Explicit instantiation

Occasionally you need to be explicit — for example, when the argument types don't match and deduction would be ambiguous, or when you want to force a particular type. You can supply the template argument directly with angle brackets:

explicit_instantiation.cpp

CPP
#include <iostream>

template <typename T>
T maxValue(T a, T b) {
    return (a > b) ? a : b;
}

int main() {
    // Without <int>, this would fail: deduction can't decide
    // between T = int and T = double from mismatched arguments.
    std::cout << maxValue<int>(3, 5.9) << std::endl; // forces T = int, prints 5

    // Explicitly requesting double even though both args are int literals.
    std::cout << maxValue<double>(3, 5) << std::endl;

    return 0;
}
Multiple template parameters

A template can take more than one type parameter, which is useful when the function needs to combine or relate two different types.

multiple_params.cpp

CPP
#include <iostream>

template <typename T, typename U>
void printPair(T first, U second) {
    std::cout << "(" << first << ", " << second << ")" << std::endl;
}

int main() {
    printPair(1, "one");      // T = int, U = const char*
    printPair(3.14, 'a');     // T = double, U = char
    return 0;
}
Template definitions usually belong in headers
Templates aren't ordinary functions — the compiler needs to see the full definition of a template at the point where it's used, because it has to instantiate a real function for each type on the spot.
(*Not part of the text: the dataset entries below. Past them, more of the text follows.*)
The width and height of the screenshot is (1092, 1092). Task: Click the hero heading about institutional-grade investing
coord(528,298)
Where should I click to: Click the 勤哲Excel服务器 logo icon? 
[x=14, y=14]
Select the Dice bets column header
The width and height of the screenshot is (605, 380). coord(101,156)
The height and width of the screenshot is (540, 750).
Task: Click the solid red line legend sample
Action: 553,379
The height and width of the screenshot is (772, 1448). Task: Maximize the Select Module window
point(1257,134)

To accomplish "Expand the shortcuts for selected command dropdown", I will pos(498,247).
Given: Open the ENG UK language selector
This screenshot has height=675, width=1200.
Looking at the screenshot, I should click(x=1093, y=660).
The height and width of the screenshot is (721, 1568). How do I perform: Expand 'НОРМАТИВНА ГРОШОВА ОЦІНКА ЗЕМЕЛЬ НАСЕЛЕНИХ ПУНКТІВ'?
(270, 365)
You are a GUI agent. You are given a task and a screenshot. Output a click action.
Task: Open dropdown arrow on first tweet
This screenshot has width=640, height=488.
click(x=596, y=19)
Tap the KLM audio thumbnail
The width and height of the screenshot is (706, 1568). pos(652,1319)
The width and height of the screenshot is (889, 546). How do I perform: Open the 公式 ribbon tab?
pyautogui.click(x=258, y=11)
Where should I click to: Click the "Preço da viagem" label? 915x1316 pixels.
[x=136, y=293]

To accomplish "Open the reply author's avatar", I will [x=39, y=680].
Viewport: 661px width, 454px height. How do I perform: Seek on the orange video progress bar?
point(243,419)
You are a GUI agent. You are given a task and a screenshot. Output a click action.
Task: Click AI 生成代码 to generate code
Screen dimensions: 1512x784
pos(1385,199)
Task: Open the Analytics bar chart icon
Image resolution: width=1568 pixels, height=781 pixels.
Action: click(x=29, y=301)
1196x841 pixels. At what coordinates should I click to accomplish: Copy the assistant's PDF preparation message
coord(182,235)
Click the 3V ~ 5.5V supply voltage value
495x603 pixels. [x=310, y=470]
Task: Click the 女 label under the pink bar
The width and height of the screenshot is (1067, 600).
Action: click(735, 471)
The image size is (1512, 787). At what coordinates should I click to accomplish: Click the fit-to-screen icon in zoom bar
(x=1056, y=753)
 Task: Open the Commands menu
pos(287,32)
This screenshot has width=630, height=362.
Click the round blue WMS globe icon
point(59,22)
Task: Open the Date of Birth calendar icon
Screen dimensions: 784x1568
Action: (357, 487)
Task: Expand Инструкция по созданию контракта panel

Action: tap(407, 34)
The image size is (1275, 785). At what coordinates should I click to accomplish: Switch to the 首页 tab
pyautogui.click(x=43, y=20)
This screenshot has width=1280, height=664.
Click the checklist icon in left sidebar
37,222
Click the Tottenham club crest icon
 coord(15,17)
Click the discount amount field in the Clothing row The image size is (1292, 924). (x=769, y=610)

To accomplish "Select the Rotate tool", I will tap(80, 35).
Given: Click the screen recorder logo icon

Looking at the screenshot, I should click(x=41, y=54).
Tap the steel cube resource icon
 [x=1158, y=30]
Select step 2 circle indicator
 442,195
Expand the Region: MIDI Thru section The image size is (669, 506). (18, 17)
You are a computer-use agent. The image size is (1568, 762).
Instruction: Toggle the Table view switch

If you split a template's declaration into a header and its definition into a separate .cpp file (the usual pattern for non-template code), other translation units that only see the header won't be able to instantiate it, and you'll get linker errors. This is why template code is almost always written entirely in header files (or in a file included at the bottom of a header).
Deduction has limits
Deduction only works from function arguments, and it does not perform implicit conversions to find a common type. Two arguments of different types passed to a single-parameter template like maxValue(T a, T b) will fail to compile unless you either convert one argument yourself or specify the template argument explicitly, as shown above.
What you can put in a template body
  • Any operation the compiler can validate once T is known — arithmetic, comparisons, member access, and so on.

  • A template only fails to compile for a given type if that type doesn't support an operation actually used inside it (this is related to a principle called SFINAE, and later refined by C++20 concepts).

  • You can mix template and non-template parameters in the same function.